Os abusos de menores foram “um fenómeno fundamentalmente anglo-saxónico”
D. Manuel Linda atribui maior parte dos casos de abuso sexual de menores a padres que já tinham deixado de o ser e garante que, em Portugal, os casos conhecidos não tiveram a “dimensão de gravidade” de que se ouviu falar no estrangeiro.
Disse, quando tomou posse como bispo do Porto, que não o chocaria o fim do celibato. Não sendo uma questão doutrinal, crê que a sua posição pode merecer acolhimento no seio da Conferência Episcopal Portuguesa?
Também acrescentei nessa altura que, no momento presente, ainda tem valor e é muito útil a existência do celibato.
Mesmo numa sociedade tão pluralista e tão secularizada como a nossa?

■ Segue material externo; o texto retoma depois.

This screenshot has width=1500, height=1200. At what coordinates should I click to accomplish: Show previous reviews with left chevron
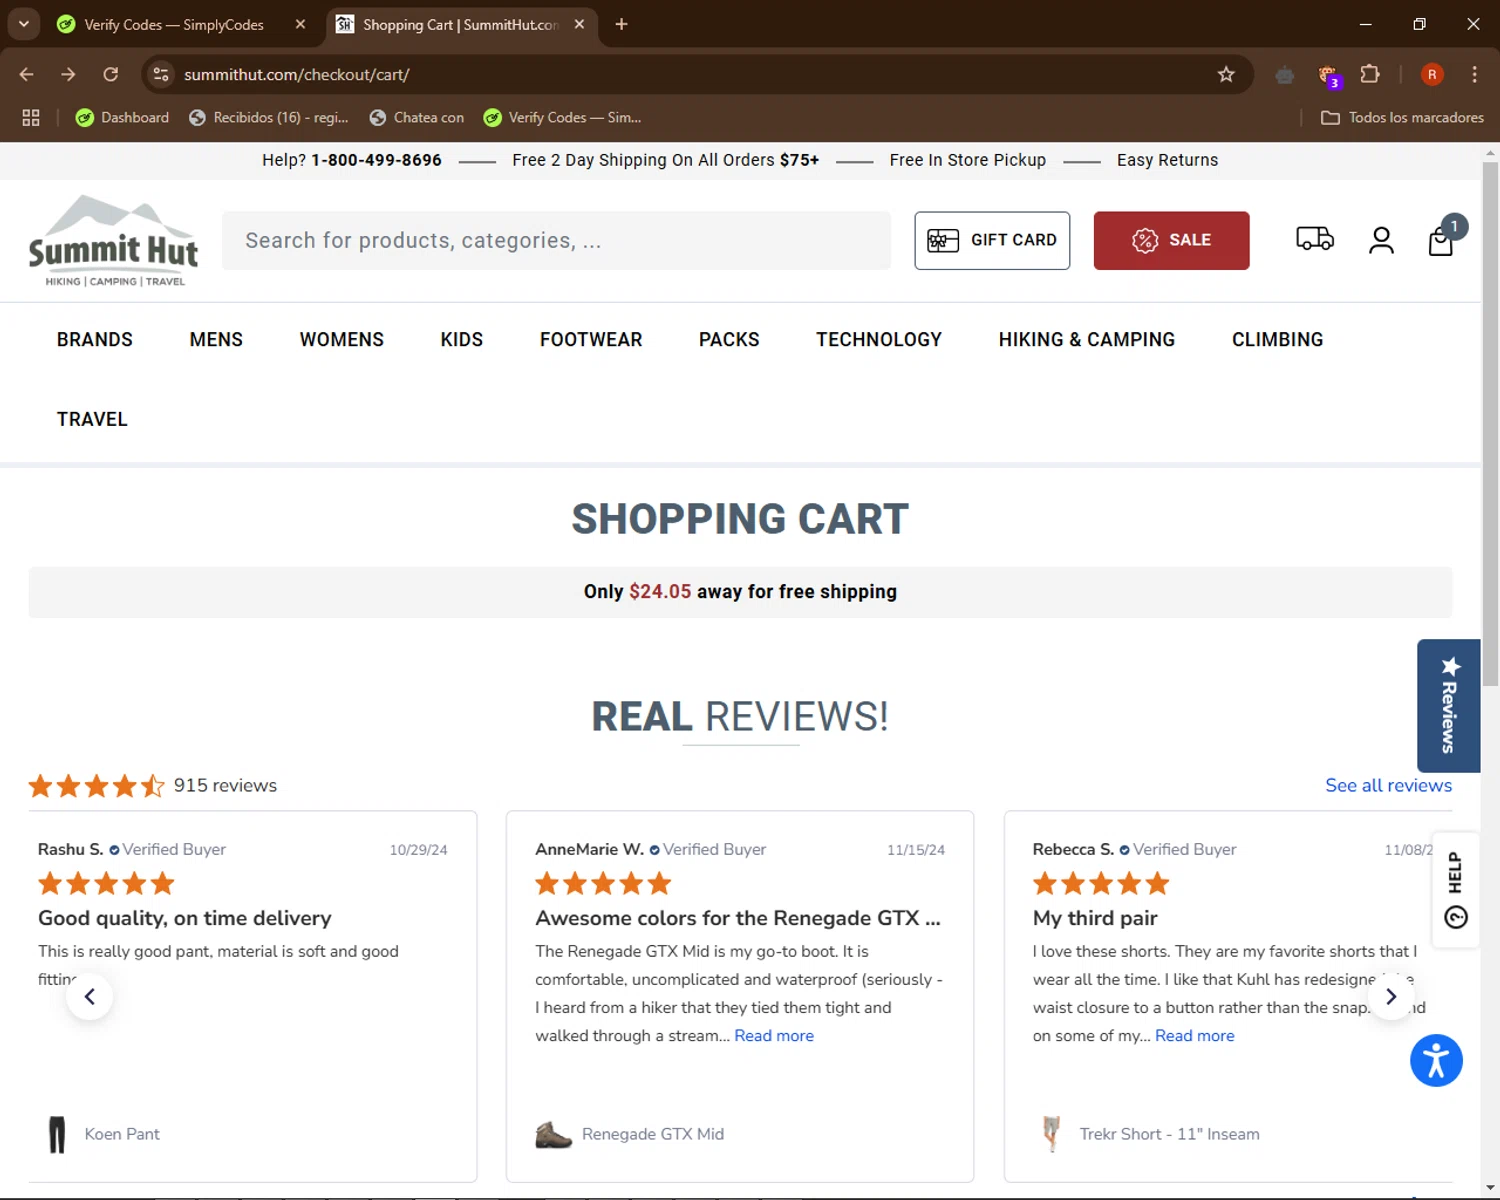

Talvez até mesmo por causa disso. Não só como testemunho mas como capacidade de estarmos disponíveis para aquele trabalho de que os nossos superiores precisam. Numa altura de crise social e religiosa – não vale a pena escondê-lo – mais se reclama que os principais agentes estejam, não só bem formados, como muito disponíveis. E o celibato permite essa disponibilidade.
Na formação dos sacerdotes, o que é que falhou que possa criar uma pista de interpretação em relação aos abusos sexuais de crianças?
Não sei, com toda a naturalidade o digo. Agora, este foi um fenómeno fundamentalmente de países anglo-saxónicos. Na Europa aconteceu em alguns lados - aconteceu na Alemanha - mas não aconteceu com a mesma escala que consta que aconteceu nos Estados Unidos e na Austrália. O que é que se passou? Houve uma altura, nos anos 60 e 70, em que um determinado género de psicologia falava de uma aproximação talvez demasiado íntima, afectiva, entre os mais velhos e os mais novos, até como forma de integração dos mais novos. É provável que alguns sacerdotes tenham sido vítimas dessa corrente de psicologia. E, fundamentalmente, naquela altura de instabilidade que se seguiu ao Concílio Vaticano II, alguns não encontraram mais as pedras de fundamentação nas quais assentavam os pés. Houve uma certa mudança de perspectiva da Igreja e alguns perderam a cabeça. Mas essa cabeça não foi apenas perdida a nível da sexualidade, porque a enormíssima maioria desses que cometeram abusos já não estavam no sacerdócio activo. Foram pessoas que deixaram o sacerdócio, abandonaram-no, às vezes até com muito estrondo.
Temos casos como o da Igreja chilena que não é nem anglo-saxónica nem se referia a padres que estivessem já afastados.
Não acompanhei suficientemente esse caso, mas creio que o que estava em jogo na Igreja do Chile era fundamentalmente a actuação de um padre. E um é apenas uma excepção que confirma a regra.
Nos dias 21 e 24 de Fevereiro vai haver uma reunião, em Roma, das Conferências Episcopais com o Papa Francisco e este requereu que, antes de partirem para Roma, as conferências episcopais se encontrem com as respectivas vítimas de abuso. Isto parece indicar que o Papa Francisco considera que não há nenhuma conferência episcopal que possa chegar a Roma sem apresentar vítimas.
É possível que consiga haver muitas conferências episcopais que não tenham de facto no seu território vítimas. Imagino que haja.
Acredita que é o caso da Conferência Episcopal Portuguesa?
No todo nacional, não sei…
...há casos que são conhecidos.
Aqueles dois casos – o da Madeira, com o célebre padre Frederico, e, recentemente, o caso da Guarda -, tudo leva a crer que não tenham tido aquela dimensão de gravidade de que estamos habituados a ouvir falar quando falamos de pedofilia. Talvez tenha havido alguma intimidade, mas não uma intimidade daquelas mais chocantes.
Não lhe parece que a Igreja, pela sua cristalização, corre cada vez mais o risco de não ser compreendida? Na questão dos recasados, do celibato, da ordenação das mulheres ou homens casados?
Nós somos herdeiros de uma tradição histórica, e até de estruturas - as paróquias, os templos… -, e conseguir partir de um grau zero, mais próximo do Evangelho, sem estes apêndices que nos ocupam o tempo e a mente e as preocupações não é fácil. Acredito que este esforço de ‘refontalização’, de irmos ao essencial, é uma tarefa que não está encerrada, vai dar muito trabalho.
A ordenação de homens casados poderá ficar decidida em 2019, no sínodo da Amazónia, como acredita o padre e professor Anselmo Borges?
Não sei. Isso é futurologia. Estou convencido que não.
Mas gostava que sim?
Mas não pode ser para uma determinada zona. Tem que ser para a Igreja universal. Quando se alterar a lei do celibato, tem de ser a partir de pressupostos muito bem pensados e não pode ser apenas para uma zona. Aqui não pode haver excepções.